Customer Rating: Summary: You gotta love Maisie Dobbs Comment: Jacqueline Winspear brings her delightful and refreshing female sleuth, Maisie Dobbs, back for a second adventure in Birds of a Feather. The title of this novel was curious because Maisie kept referring to coincidences not as a random happening but at "messengers of truth." This threw me off a little as I know that the fourth installment in this series is titled Messenger of Truth. Could Winspear have been doing a little foreshadowing? I guess I'll have to wait and see.
In Birds of a Feather, Maisie has been hired by Joseph Waite, a wealthy and influential businessman and philanthropist, to locate and bring home his daughter Charlotte. Never mind that Charlotte is a grown woman. Waite thinks, no, believes, that Charlotte should be where he can keep an eye on her. Not that Charlotte needs it; she is a natural-born leader like her father. Waite has his reasons that I won't mention so as not to spoil a good read.

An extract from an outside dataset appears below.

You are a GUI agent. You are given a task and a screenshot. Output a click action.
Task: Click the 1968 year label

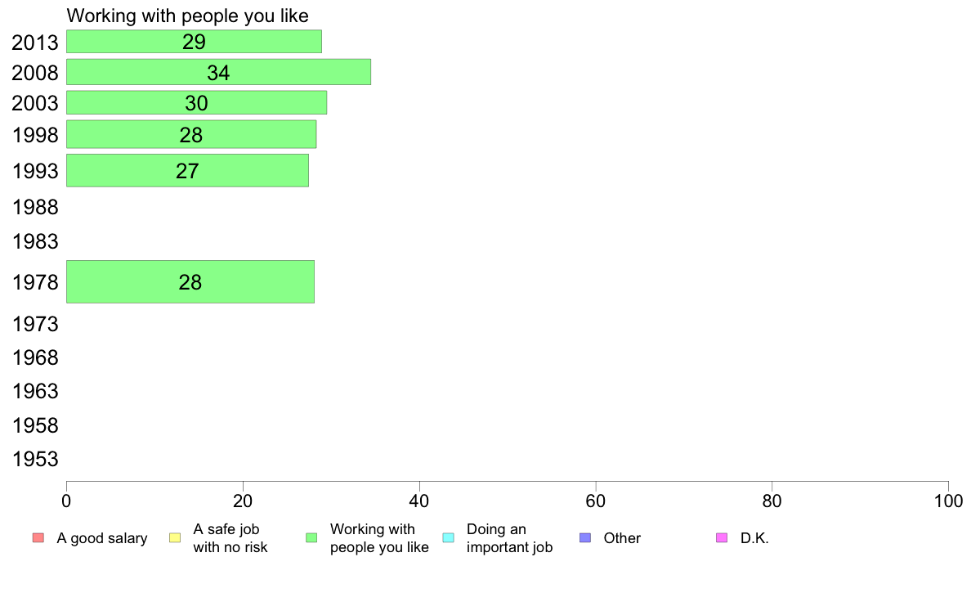(x=35, y=357)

As Maisie and her assistant Billy Beale begin their investigation, they soon stumble into the murder investigation of one of Charlotte's finishing-school friends. And it seems that the other two girls with whom Charlotte was close to before the Great War (WWI) have also turned up dead in recent weeks. Who could be killing them and why? What could four spoiled rich girls have done to warrant murder? Maisie and Billy are determined to find out, but the key question that remains is: Is Charlotte next?
A small piece of over-looked evidence at each of the three murder scenes leads Maisie and Billy on a quest to find out what is truly behind Charlotte's disappearance. Maisie has her hands full when she realizes that her beloved assistant is once again turning to drugs to ease the pain in his war-injured leg.

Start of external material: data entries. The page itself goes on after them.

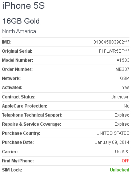
Task: Select the carrier value Us At&t
Action: 122,151
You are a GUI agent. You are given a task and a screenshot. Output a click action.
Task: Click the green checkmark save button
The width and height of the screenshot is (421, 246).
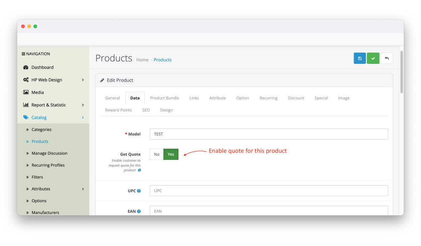pyautogui.click(x=373, y=58)
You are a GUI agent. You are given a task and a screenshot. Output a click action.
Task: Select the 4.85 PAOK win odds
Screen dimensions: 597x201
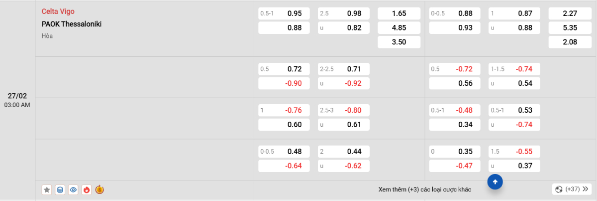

I enjoyed Birds of a Feather and I look forward to reading Maisie's next adventure. There were a tad too many details in the first half of this episode, but I think I learned more about life in England after WWI. What was chilling for me was to learn that the reason Charlotte's friends were killed, and Charlotte next on the list, is a historical fact and one that is left out of all the history books I've ever read.
Armchair Interviews says: Most interesting read with a lot of historical facts.